Problem to solve:
The response must contain all of the entries, each one repeated exactly.

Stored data
*** Block opens ***

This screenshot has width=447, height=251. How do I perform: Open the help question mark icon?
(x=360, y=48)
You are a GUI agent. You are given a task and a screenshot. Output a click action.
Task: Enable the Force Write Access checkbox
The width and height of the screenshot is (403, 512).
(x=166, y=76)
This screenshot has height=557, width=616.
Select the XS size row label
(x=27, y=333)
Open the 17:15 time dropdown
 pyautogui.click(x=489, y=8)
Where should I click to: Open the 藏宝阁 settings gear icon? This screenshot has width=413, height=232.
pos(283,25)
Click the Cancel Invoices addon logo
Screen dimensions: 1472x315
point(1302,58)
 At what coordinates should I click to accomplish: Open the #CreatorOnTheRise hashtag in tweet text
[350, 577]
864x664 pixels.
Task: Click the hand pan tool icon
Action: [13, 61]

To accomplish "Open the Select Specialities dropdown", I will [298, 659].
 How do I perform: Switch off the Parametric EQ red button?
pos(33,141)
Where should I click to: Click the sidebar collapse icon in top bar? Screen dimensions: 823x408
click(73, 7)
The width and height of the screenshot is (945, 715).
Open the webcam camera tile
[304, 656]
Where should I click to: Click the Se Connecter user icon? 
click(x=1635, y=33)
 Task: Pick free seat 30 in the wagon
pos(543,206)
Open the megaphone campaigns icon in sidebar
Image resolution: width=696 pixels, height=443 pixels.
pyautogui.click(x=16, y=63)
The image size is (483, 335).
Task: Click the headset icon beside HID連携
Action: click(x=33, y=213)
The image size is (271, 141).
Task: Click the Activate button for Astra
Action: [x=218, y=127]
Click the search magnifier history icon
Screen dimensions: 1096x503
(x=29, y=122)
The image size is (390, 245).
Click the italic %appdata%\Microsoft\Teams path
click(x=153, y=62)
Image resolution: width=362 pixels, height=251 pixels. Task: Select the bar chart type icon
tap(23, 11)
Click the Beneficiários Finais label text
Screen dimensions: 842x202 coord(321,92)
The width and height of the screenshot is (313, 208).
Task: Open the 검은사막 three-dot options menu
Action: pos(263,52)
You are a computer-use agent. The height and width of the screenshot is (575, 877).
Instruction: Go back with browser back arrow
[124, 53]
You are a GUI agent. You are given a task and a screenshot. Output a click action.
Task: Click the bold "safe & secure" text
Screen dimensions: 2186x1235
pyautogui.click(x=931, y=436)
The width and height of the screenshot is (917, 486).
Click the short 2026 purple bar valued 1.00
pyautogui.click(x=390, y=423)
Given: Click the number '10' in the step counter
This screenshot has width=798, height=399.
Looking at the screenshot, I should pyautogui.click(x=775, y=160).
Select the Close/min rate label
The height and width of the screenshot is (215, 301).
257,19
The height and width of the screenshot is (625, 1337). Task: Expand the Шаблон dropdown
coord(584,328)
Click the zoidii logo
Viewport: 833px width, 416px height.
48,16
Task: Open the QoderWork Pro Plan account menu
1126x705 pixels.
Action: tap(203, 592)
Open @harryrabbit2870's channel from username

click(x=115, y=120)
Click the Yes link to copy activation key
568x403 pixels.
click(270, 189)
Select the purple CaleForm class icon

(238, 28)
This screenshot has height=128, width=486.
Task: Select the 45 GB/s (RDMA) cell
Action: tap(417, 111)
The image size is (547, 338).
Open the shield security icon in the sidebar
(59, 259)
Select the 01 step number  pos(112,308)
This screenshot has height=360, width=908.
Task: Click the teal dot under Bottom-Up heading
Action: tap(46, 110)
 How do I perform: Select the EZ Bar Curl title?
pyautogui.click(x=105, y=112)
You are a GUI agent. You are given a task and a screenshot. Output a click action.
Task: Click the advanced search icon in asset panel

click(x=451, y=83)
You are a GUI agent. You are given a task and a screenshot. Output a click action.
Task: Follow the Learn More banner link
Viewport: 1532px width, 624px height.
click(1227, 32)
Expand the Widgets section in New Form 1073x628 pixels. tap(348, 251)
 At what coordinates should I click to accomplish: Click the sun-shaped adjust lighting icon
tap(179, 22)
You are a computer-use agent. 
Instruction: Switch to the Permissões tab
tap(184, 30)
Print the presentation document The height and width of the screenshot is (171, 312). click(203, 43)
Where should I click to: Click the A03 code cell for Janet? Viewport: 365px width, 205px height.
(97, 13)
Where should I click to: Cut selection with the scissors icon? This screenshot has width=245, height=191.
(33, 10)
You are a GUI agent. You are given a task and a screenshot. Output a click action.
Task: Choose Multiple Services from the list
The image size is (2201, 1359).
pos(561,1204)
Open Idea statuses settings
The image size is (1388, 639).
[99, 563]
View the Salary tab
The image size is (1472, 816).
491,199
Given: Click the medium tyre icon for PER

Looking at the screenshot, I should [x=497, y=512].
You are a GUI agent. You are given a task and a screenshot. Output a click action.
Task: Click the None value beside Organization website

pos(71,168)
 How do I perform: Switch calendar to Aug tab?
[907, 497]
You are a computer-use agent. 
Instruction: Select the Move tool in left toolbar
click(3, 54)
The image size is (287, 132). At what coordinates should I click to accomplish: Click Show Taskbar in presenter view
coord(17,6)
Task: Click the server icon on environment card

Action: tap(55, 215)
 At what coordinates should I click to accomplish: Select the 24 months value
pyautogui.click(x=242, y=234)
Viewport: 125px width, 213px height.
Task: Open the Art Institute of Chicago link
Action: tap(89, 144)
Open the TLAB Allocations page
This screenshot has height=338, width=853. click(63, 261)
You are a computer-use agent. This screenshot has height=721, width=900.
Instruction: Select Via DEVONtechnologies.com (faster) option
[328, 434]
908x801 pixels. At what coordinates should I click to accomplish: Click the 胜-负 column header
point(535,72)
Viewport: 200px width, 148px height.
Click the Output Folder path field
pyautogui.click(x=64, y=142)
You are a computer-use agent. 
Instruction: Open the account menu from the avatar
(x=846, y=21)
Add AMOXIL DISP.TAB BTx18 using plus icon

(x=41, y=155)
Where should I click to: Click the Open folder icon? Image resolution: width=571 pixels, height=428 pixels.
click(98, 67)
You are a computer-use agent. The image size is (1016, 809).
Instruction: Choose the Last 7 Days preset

*** Block closes ***

Your solution:
This screenshot has width=447, height=251. How do I perform: Open the help question mark icon?
(x=360, y=48)
You are a GUI agent. You are given a task and a screenshot. Output a click action.
Task: Enable the Force Write Access checkbox
The width and height of the screenshot is (403, 512).
(x=166, y=76)
This screenshot has height=557, width=616.
Select the XS size row label
(x=27, y=333)
Open the 17:15 time dropdown
 pyautogui.click(x=489, y=8)
Where should I click to: Open the 藏宝阁 settings gear icon? This screenshot has width=413, height=232.
pos(283,25)
Click the Cancel Invoices addon logo
Screen dimensions: 1472x315
point(1302,58)
 At what coordinates should I click to accomplish: Open the #CreatorOnTheRise hashtag in tweet text
[350, 577]
864x664 pixels.
Task: Click the hand pan tool icon
Action: [13, 61]

To accomplish "Open the Select Specialities dropdown", I will [298, 659].
 How do I perform: Switch off the Parametric EQ red button?
pos(33,141)
Where should I click to: Click the sidebar collapse icon in top bar? Screen dimensions: 823x408
click(73, 7)
The width and height of the screenshot is (945, 715).
Open the webcam camera tile
[304, 656]
Where should I click to: Click the Se Connecter user icon? 
click(x=1635, y=33)
 Task: Pick free seat 30 in the wagon
pos(543,206)
Open the megaphone campaigns icon in sidebar
Image resolution: width=696 pixels, height=443 pixels.
pyautogui.click(x=16, y=63)
The image size is (483, 335).
Task: Click the headset icon beside HID連携
Action: click(x=33, y=213)
The image size is (271, 141).
Task: Click the Activate button for Astra
Action: [x=218, y=127]
Click the search magnifier history icon
Screen dimensions: 1096x503
(x=29, y=122)
The image size is (390, 245).
Click the italic %appdata%\Microsoft\Teams path
click(x=153, y=62)
Image resolution: width=362 pixels, height=251 pixels. Task: Select the bar chart type icon
tap(23, 11)
Click the Beneficiários Finais label text
Screen dimensions: 842x202 coord(321,92)
The width and height of the screenshot is (313, 208).
Task: Open the 검은사막 three-dot options menu
Action: pos(263,52)
You are a computer-use agent. The height and width of the screenshot is (575, 877).
Instruction: Go back with browser back arrow
[124, 53]
You are a GUI agent. You are given a task and a screenshot. Output a click action.
Task: Click the bold "safe & secure" text
Screen dimensions: 2186x1235
pyautogui.click(x=931, y=436)
The width and height of the screenshot is (917, 486).
Click the short 2026 purple bar valued 1.00
pyautogui.click(x=390, y=423)
Given: Click the number '10' in the step counter
This screenshot has width=798, height=399.
Looking at the screenshot, I should pyautogui.click(x=775, y=160).
Select the Close/min rate label
The height and width of the screenshot is (215, 301).
257,19
The height and width of the screenshot is (625, 1337). Task: Expand the Шаблон dropdown
coord(584,328)
Click the zoidii logo
Viewport: 833px width, 416px height.
48,16
Task: Open the QoderWork Pro Plan account menu
1126x705 pixels.
Action: tap(203, 592)
Open @harryrabbit2870's channel from username

click(x=115, y=120)
Click the Yes link to copy activation key
568x403 pixels.
click(270, 189)
Select the purple CaleForm class icon

(238, 28)
This screenshot has height=128, width=486.
Task: Select the 45 GB/s (RDMA) cell
Action: tap(417, 111)
The image size is (547, 338).
Open the shield security icon in the sidebar
(59, 259)
Select the 01 step number  pos(112,308)
This screenshot has height=360, width=908.
Task: Click the teal dot under Bottom-Up heading
Action: tap(46, 110)
 How do I perform: Select the EZ Bar Curl title?
pyautogui.click(x=105, y=112)
You are a GUI agent. You are given a task and a screenshot. Output a click action.
Task: Click the advanced search icon in asset panel

click(x=451, y=83)
You are a GUI agent. You are given a task and a screenshot. Output a click action.
Task: Follow the Learn More banner link
Viewport: 1532px width, 624px height.
click(1227, 32)
Expand the Widgets section in New Form 1073x628 pixels. tap(348, 251)
 At what coordinates should I click to accomplish: Click the sun-shaped adjust lighting icon
tap(179, 22)
You are a computer-use agent. 
Instruction: Switch to the Permissões tab
tap(184, 30)
Print the presentation document The height and width of the screenshot is (171, 312). click(203, 43)
Where should I click to: Click the A03 code cell for Janet? Viewport: 365px width, 205px height.
(97, 13)
Where should I click to: Cut selection with the scissors icon? This screenshot has width=245, height=191.
(33, 10)
You are a GUI agent. You are given a task and a screenshot. Output a click action.
Task: Choose Multiple Services from the list
The image size is (2201, 1359).
pos(561,1204)
Open Idea statuses settings
The image size is (1388, 639).
[99, 563]
View the Salary tab
The image size is (1472, 816).
491,199
Given: Click the medium tyre icon for PER

Looking at the screenshot, I should [x=497, y=512].
You are a GUI agent. You are given a task and a screenshot. Output a click action.
Task: Click the None value beside Organization website

pos(71,168)
 How do I perform: Switch calendar to Aug tab?
[907, 497]
You are a computer-use agent. 
Instruction: Select the Move tool in left toolbar
click(3, 54)
The image size is (287, 132). At what coordinates should I click to accomplish: Click Show Taskbar in presenter view
coord(17,6)
Task: Click the server icon on environment card

Action: tap(55, 215)
 At what coordinates should I click to accomplish: Select the 24 months value
pyautogui.click(x=242, y=234)
Viewport: 125px width, 213px height.
Task: Open the Art Institute of Chicago link
Action: tap(89, 144)
Open the TLAB Allocations page
This screenshot has height=338, width=853. click(63, 261)
You are a computer-use agent. This screenshot has height=721, width=900.
Instruction: Select Via DEVONtechnologies.com (faster) option
[328, 434]
908x801 pixels. At what coordinates should I click to accomplish: Click the 胜-负 column header
point(535,72)
Viewport: 200px width, 148px height.
Click the Output Folder path field
pyautogui.click(x=64, y=142)
You are a computer-use agent. 
Instruction: Open the account menu from the avatar
(x=846, y=21)
Add AMOXIL DISP.TAB BTx18 using plus icon

(x=41, y=155)
Where should I click to: Click the Open folder icon? Image resolution: width=571 pixels, height=428 pixels.
click(98, 67)
You are a computer-use agent. The image size is (1016, 809).
Instruction: Choose the Last 7 Days preset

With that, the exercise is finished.